Destruição criativa

E de repente todos descobriram que Lionel Trilling existiu. Nada contra a redescoberta: quem me dera que as pessoas descobrissem gigantes como Trilling, Edmund Wilson, Wayne Booth, Irving Kristol e até Gertrude Himmelfarb que, talvez por uma dessas conspirações do destino, teve seu livro Os caminhos da modernidade finalmente publicado no Brasil.

O mesmo poderia ser feito com os nossos gigantes nacionais, como Carpeaux (constantemente redescoberto porque nenhuma editora toma a coragem de publicar suas Obras Completas em uma edição integral e anotada), Alvaro Lins e Lucia Miguel Pereira.

O ponto mais importante desta redescoberta de Lionel Trilling é que seus principais acólitos – entre eles, Himmelfarb e Adam Kirsch, que escreveu a mola propulsora de tudo, um livrinho chamado Why Trilling Matters – não caíram na velha arapuca de que um crítico é sempre um artista frustrado. Ao contrário: Trilling é um daqueles críticos culturais que usaram o palco dos ensaios como se fosse uma verdadeira experiência da imaginação de todo um povo. E o mesmo fizeram Edmund Wilson ou Carpeaux – por coincidência, tanto Trilling como Wilson também têm obras de ficção que atualmente são consideradas paradigmas da literatura de seu tempo (respectivamente The middle of the journey e Memoirs of Hecate County, duas pequenas obras-primas).

Em outras palavras: um crítico não é um artista falhado, mas sobretudo um colaborador de quem fez a obra e que deve partilhar de uma sensibilidade dramática ao analisá-la e elucidá-la ao grande público.
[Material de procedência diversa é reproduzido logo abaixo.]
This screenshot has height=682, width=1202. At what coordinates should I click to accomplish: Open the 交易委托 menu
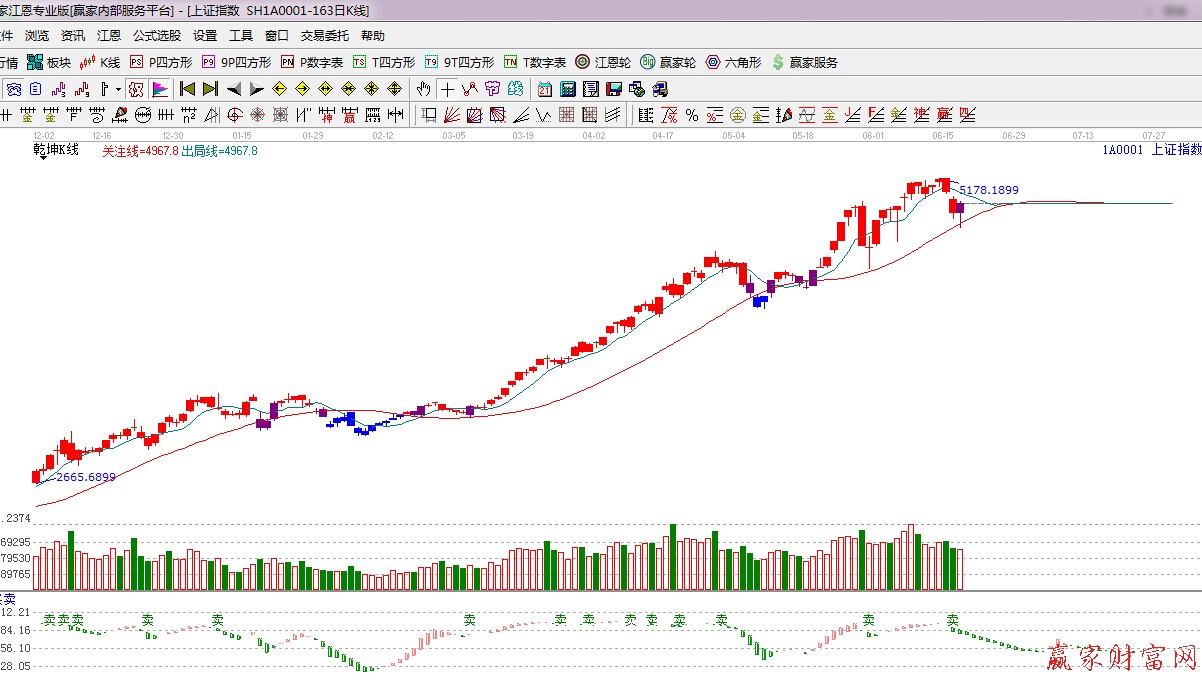tap(325, 36)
John Milton dizia que sua obra em prosa era escrita com a mão esquerda enquanto a sua obra em versos era escrita com a direita. Interpretaram isso como se fosse uma espécie de desprezo do bardo a respeito do que escreveu pela força das circunstâncias. Ledo engano: o que ele quis dizer é que as palavras vinham de mãos diferentes – dái a peculiaridade de cada uma – mas sem dúvida vinham da mesma pessoa, da mesma personalidade, da mesma imaginação.

É o que todo crítico e o que todo artista devem ter em mente ao produzirem seus textos: a de que a única criação que vale a pena é uma purgação, uma destruição criativa.
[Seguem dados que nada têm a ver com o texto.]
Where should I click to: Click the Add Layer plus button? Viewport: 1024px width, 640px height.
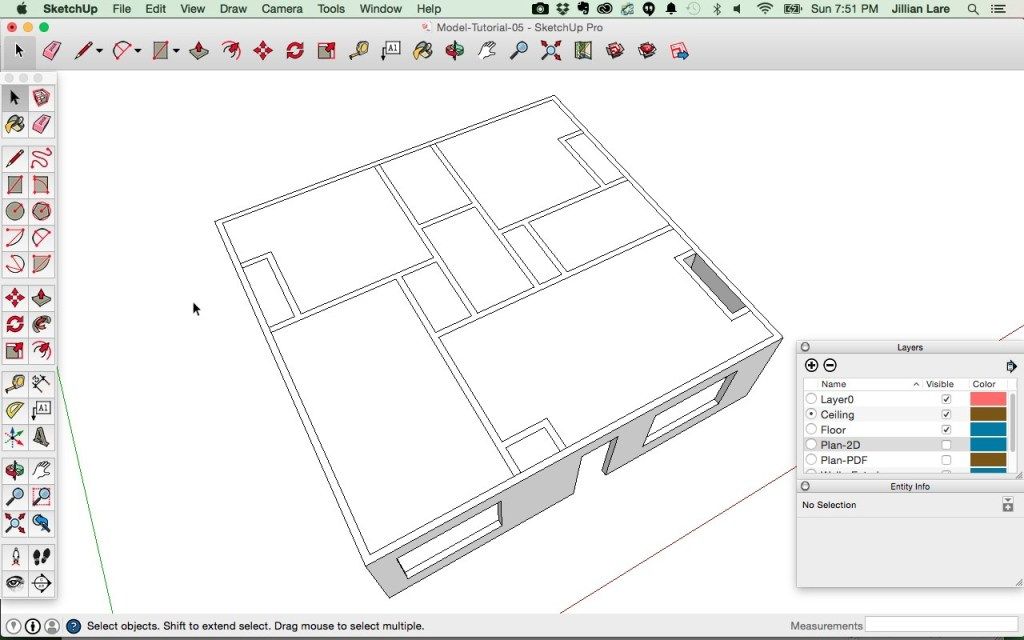point(811,366)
2 comentários em “Destruição criativa

  1. Martim,

    No concernente ao trabalho do crítico e da justificação da crítica como gênero literário, vem a cabo dos seus apontamentos sobre Trilling a opinião, tão pertinaz, sobre esse mesmo assunto, do Dr. Afonso Arinos de Melo Franco, que eu transcrevo abaixo.

    ”A crítica só permanece viva e fresca quando é, ela própria, uma criação literária autônoma, independente da obra que se propôs analisar. Nestes casos a obra criticada serve de motivo à critica, mas não a domina nem a esgota. Serve de motivo como a paisagem à descrição, como a paixão ou a emoção à análise psicológica, como a situação dramática à cena teatral, como o tema ao romance. A autonomia do gênero literário consiste, precisamente, na capacidade de insuflar vida própria à composição, fazendo com que ela exista literariamente por si, tornando-se independente do seu motivo determinante. Sem esta autonomia a crítica não é gênero literário, não vive, e a sua condenação à morte fica patenteada pelo envelhecimento progressivo que a põe em contraste com a perene juventude da obra sobre que versou. Quando viva, a crítica chega a conhecer, às vezes, um destino maior do que o da obra criticada, e, então, vemos como ela permanece atual, colorida e poderosa, enquanto a outra se esfuma num relativo esquecimento. O exemplo clássico desta situação pode ser encontrado nas páginas de crítica que Boswell dedicou, na trama cerrada do seu livro, à obra do Dr. Johnson.

    Grato,
    Guilherme José Santini

  2. Falando em Lúcia Miguel-Pereira, vale a pena ler o seu romance “Cabra-cega”, que descobri através de Wilson Martins, a parti da leitura de um dos seus “Pontos de vista”, com 14 volumes. Ponha na lista tmb Fausto Cunha d’A Luta literária. Podemos até não concordar com ele, mas como escreve bem.